Although a majority of veterinarians are small business owners and Republicans, the political party's hit this election failed to stymie DVM bids outside of Dr. Chip Beckett's Connecticut campaign for a Senate seat in his democratic district and the possible election of Dr. Krayton Kerns, a Montana candidate for state representative who, at presstime, awaited a Dec. 1 recount.

Hochstadt adds that veterinarians' high credibility, noted in public polls, make them attractive candidates.

"Considering the number of veterinarians in the U.S. and the fact that their training and expertise is so different than that of a legislator makes this gain remarkable," he says. "I think it's a wonderful development. The more veterinarians serving in public policy of any type, the more impact they make. They're generally looked at as the defacto experts when they walk into a legislature on health issues."

Federal level

Those topics often range from bioterrorism and disease prevention to animal health and welfare issues.

Dr. Mark Lutschaunig, director of the American Veterinary Medical Association's Governmental Relations Division (GRD), downplays the influence of Congress' political shift as Democrats take control of both houses in January. Despite the nation's tilting ideology on politics, the Nov. 7 re-election of Sen. John Ensign cements two veterinarians as federal lawmakers, both Republicans.

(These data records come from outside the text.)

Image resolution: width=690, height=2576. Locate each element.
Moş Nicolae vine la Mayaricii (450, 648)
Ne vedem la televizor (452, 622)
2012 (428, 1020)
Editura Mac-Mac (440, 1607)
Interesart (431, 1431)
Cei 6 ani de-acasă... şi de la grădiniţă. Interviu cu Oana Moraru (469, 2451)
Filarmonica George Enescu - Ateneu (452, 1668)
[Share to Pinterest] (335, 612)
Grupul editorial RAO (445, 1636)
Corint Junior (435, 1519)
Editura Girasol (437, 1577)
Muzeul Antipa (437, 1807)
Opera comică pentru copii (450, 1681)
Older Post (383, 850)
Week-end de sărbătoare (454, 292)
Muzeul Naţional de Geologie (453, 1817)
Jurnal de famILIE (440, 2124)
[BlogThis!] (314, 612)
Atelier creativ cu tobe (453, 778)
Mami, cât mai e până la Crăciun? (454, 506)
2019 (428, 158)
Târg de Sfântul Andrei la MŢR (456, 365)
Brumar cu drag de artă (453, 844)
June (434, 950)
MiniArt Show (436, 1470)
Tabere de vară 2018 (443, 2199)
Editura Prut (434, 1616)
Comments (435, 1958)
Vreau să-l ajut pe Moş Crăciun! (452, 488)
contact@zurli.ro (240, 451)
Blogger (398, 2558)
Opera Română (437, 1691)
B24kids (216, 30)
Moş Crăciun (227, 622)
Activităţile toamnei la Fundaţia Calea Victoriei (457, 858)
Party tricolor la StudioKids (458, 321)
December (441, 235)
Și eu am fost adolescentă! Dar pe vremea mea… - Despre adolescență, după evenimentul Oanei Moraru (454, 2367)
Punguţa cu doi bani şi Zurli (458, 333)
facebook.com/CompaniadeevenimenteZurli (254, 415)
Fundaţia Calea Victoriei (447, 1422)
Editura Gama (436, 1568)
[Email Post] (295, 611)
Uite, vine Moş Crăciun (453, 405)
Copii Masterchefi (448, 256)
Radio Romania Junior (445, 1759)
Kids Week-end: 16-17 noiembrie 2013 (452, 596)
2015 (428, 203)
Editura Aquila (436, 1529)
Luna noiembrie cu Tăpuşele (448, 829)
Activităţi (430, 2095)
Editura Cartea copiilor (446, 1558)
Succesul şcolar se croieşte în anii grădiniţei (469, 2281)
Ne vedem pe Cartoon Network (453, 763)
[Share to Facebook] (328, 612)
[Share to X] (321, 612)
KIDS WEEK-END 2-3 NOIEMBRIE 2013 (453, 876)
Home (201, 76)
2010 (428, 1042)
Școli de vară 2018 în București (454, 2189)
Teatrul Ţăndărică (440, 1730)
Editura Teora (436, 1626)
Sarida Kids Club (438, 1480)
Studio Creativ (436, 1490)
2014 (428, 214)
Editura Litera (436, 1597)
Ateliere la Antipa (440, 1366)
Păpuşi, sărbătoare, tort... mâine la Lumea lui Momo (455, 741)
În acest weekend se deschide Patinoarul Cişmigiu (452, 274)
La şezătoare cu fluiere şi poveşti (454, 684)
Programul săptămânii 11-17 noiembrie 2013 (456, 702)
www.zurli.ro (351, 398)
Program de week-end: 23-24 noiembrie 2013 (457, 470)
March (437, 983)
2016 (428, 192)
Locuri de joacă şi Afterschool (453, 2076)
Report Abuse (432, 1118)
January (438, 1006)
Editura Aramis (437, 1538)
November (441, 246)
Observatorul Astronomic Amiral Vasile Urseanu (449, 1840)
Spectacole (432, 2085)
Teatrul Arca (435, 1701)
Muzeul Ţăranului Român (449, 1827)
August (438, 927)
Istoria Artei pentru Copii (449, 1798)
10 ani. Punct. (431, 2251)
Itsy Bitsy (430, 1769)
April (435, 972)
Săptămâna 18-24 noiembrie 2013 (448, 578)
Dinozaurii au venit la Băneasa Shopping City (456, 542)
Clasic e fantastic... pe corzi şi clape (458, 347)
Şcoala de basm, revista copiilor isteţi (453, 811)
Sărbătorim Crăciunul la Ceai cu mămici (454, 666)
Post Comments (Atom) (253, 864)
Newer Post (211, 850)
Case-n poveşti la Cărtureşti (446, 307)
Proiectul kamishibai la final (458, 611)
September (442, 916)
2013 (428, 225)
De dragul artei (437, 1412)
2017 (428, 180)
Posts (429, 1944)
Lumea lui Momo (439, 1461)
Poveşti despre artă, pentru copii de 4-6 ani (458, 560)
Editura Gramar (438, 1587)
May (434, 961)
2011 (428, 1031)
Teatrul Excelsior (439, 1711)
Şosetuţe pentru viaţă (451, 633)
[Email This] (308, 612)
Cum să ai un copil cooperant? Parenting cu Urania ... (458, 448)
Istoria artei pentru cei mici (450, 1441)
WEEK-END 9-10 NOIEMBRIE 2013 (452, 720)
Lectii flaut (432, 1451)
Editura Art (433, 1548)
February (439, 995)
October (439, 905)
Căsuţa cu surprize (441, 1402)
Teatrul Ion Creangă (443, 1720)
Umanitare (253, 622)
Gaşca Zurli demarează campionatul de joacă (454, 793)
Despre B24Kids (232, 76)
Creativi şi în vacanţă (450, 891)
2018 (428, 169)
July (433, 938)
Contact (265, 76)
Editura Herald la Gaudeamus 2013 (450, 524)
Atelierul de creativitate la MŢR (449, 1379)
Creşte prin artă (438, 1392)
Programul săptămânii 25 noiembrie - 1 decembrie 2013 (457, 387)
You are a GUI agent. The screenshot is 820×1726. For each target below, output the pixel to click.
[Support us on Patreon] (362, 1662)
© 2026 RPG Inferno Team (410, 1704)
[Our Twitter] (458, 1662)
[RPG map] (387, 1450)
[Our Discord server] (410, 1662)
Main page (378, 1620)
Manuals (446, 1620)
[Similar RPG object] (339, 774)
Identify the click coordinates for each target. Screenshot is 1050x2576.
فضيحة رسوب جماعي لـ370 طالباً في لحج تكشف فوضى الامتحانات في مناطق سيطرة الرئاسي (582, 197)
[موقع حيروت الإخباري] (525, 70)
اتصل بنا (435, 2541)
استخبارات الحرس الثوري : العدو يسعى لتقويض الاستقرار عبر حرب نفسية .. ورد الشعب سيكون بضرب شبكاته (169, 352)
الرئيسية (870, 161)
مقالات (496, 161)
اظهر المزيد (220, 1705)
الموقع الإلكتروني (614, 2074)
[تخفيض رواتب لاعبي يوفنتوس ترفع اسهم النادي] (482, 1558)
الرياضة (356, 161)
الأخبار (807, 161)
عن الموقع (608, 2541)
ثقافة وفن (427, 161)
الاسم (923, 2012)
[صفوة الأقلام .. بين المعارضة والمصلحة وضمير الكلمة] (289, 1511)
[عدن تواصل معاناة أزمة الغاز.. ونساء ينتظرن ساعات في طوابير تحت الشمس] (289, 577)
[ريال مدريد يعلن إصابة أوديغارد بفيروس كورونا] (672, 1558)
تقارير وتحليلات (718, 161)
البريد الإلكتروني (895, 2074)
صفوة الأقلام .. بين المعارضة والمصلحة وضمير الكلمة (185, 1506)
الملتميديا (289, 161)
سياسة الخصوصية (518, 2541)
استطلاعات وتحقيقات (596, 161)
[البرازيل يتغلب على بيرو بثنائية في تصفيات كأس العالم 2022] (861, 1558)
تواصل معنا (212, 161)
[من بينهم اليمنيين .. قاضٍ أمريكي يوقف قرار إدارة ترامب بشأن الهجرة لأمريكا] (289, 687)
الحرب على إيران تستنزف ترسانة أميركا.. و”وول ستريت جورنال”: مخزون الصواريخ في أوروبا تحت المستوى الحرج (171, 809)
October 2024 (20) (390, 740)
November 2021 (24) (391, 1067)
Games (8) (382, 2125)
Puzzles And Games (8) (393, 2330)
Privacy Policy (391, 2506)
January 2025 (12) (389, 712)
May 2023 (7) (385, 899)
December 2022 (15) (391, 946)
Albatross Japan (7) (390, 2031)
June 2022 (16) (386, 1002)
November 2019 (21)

"Overall, because we're traditionally bipartisan, we work both sides of the aisle," he says. "I don't suspect much will change. Now that we have a bunch of new representatives and senators, we're going to have to build new relationships. I'm sort of thinking this won't have a major effect on the initiatives we have."

Those initiatives include holdovers from the 109th Congress, in lame duck session at presstime, such as the Veterinary Workforce Expansion Act, which seeks to provide $1.5 billion during the next decade to expand the size of veterinary schools and increase the number of DVMs trained in public health and biomedical research. Another focus is the National Veterinary Medical Services Act, which passed with $500,000 in funding last year but appears stuck in the rules-making process within the United States Department of Agriculture's Cooperative State Research, Education and Extension Service.

Also on the GRD agenda is continued opposition of the American Horse Slaughter Prevention Act, which insiders predict will reappear in the 110th Congress. Despite a large consortium of support to ban the slaughter of horses on American soil for consumption, AVMA fears the measure will end what it deems "humane euthanasia" in U.S. plants and spark the shipment of unwanted animals to Mexico where there's less slaughter oversight. The association also questions the nation's resources to handle thousands of unwanted animals considering an estimated 90,000 horses go to slaughter in the United States each year.

Language concerning food animal identification, welfare positions, environmental issues and animal feeding operations make the 2007 rewrite of the Farm Bill a major GRD concern. Hearings began on the bill in September, and as Lutschaunig explains, the measure is ripe for activist initiatives.

"We expect there will be a number of animal welfare positions attached to the Farm Bill, and we're aware that tends to be a key area for animal rights agendas," he says. "We come from a science-based perspective. We'll share that with the House and Senate and go from there."